Nous devrions effectivement dresser un inventaire des rapports devant être remis par le Gouvernement au Parlement mais nous devons aussi réfléchir à la quantité de rapports que nous demandons et qui représentent un travail important pour l'administration.

Concernant la loi de règlement, nous proposons une évolution sémantique en l'intitulant loi de résultats et d'approbation des comptes, afin de mieux rendre compte de ce qu'elle représente.

Monsieur Labaronne, je suis d'accord avec vous, le Parlement doit être associé aux conférences de performance, au travail du Gouvernement et des administrations et le rapporteur spécial doit participer à l'élaboration de la stratégie de performance, à condition que cette participation se fasse dans un esprit d'intérêt général et non partisan. La démarche de performance doit être une démarche transpartisane de recherche de l'efficacité de la dépense publique et, en tant que rapporteur spécial, un parlementaire peut y avoir toute sa place, quelle que soit sa sensibilité politique.

Monsieur Le Vigoureux, la LOLF reste très spécifique à la France : elle ne traite que du budget de l'État et donc seulement d'un tiers de nos finances publiques, ce qui nous conduit à avoir une vision très parcellaire. Notre objectif final est de réussir à obtenir une consolidation toutes administrations publiques de nos finances. Nos finances se caractérisent par une forte fragmentation et une certaine illisibilité ; notre rapport vise à les rendre plus cohérentes. Si le PIA 3 est un exemple parmi d'autres de la complexité de nos finances publiques, il faut aussi souligner nos forces, telles que la richesse et la qualité de notre documentation budgétaire.
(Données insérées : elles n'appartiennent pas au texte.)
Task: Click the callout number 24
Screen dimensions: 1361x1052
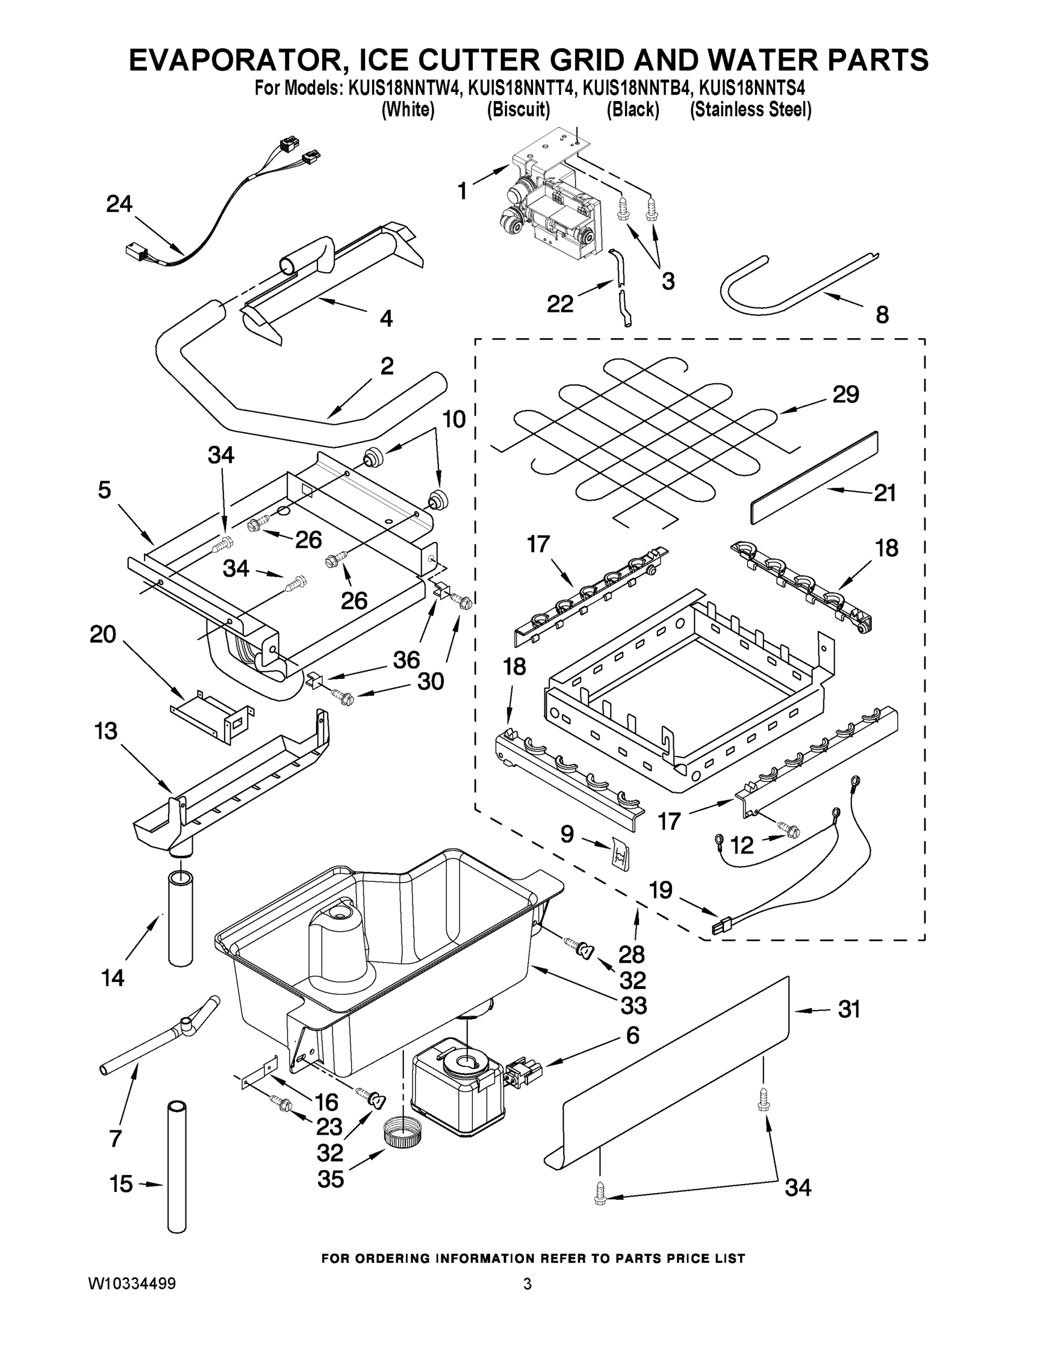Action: (x=119, y=204)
Nous devons aussi nous interroger sur la question de la pluriannualité qui est étroitement liée à celle de notre lien avec l'Europe. Deux alternatives s'offrent à nous : conserver la loi de programmation des finances publiques qui devient rapidement obsolète ou introduire de la pluriannualité en loi de finances, avec un projet de loi de finances qui resterait annuel mais qui contiendrait une information pluriannuelle, sur une période de deux ans, sur la trajectoire des crédits. Cette deuxième option, si elle était retenue, nous rapprocherait de la pratique d'autres pays.
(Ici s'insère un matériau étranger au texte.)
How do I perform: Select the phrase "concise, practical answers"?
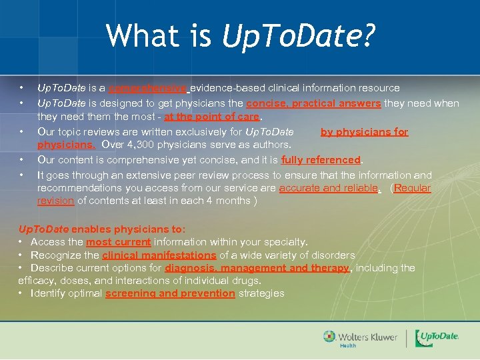tap(313, 103)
Monsieur Jean-René Cazeneuve, vous avez bien compris qu'en matière de prélèvements sur recettes, l'enjeu consiste à fournir une meilleure information, qui soit davantage lisible et méthodique. Nous ne préconisons pas la suppression des PSR mais nous demandons qu'une réflexion soit menée sur ce sujet et elle devra être prise en compte dans les prochains rapports produits par la MILOLF. Les prélèvements sur recettes sont, comme vous l'avez fait remarquer, un détournement de l'article 40 de la Constitution. Nous pouvons nous en féliciter en tant que parlementaires, mais nous pouvons également considérer de manière objective que cela soulève un problème. Si l'article 40 existe, ce n'est probablement pas en vue d'ouvrir, par le biais des prélèvements sur recettes, une possibilité d'augmenter des dépenses par amendement. Ce débat devra donc avoir lieu mais il n'est pas suffisamment avancé aujourd'hui, d'autant que nous souhaitons d'abord réformer la fiscalité locale.
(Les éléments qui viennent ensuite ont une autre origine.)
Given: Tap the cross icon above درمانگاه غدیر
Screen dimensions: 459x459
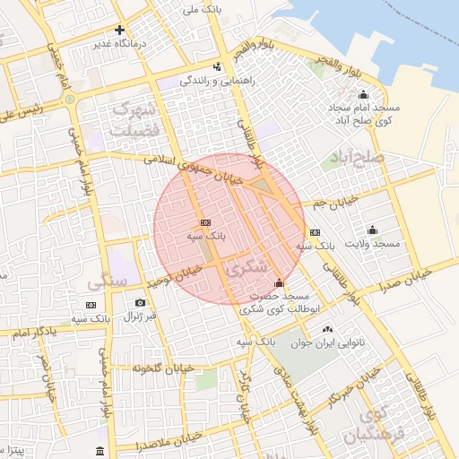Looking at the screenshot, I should tap(119, 30).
La question de Monsieur François Jolivet relève de la comptabilité, un sujet dont nous n'avons pas traité dans ce rapport. La consolidation toutes administrations publiques est un problème qui se pose depuis longtemps, car la fragmentation budgétaire et comptable est aussi une des causes de l'illisibilité. Nous avons tenté de proposer des solutions face au morcellement qui existe au sein du budget de l'État, mais il ne faut pas oublier que la fragmentation concerne toutes les administrations publiques.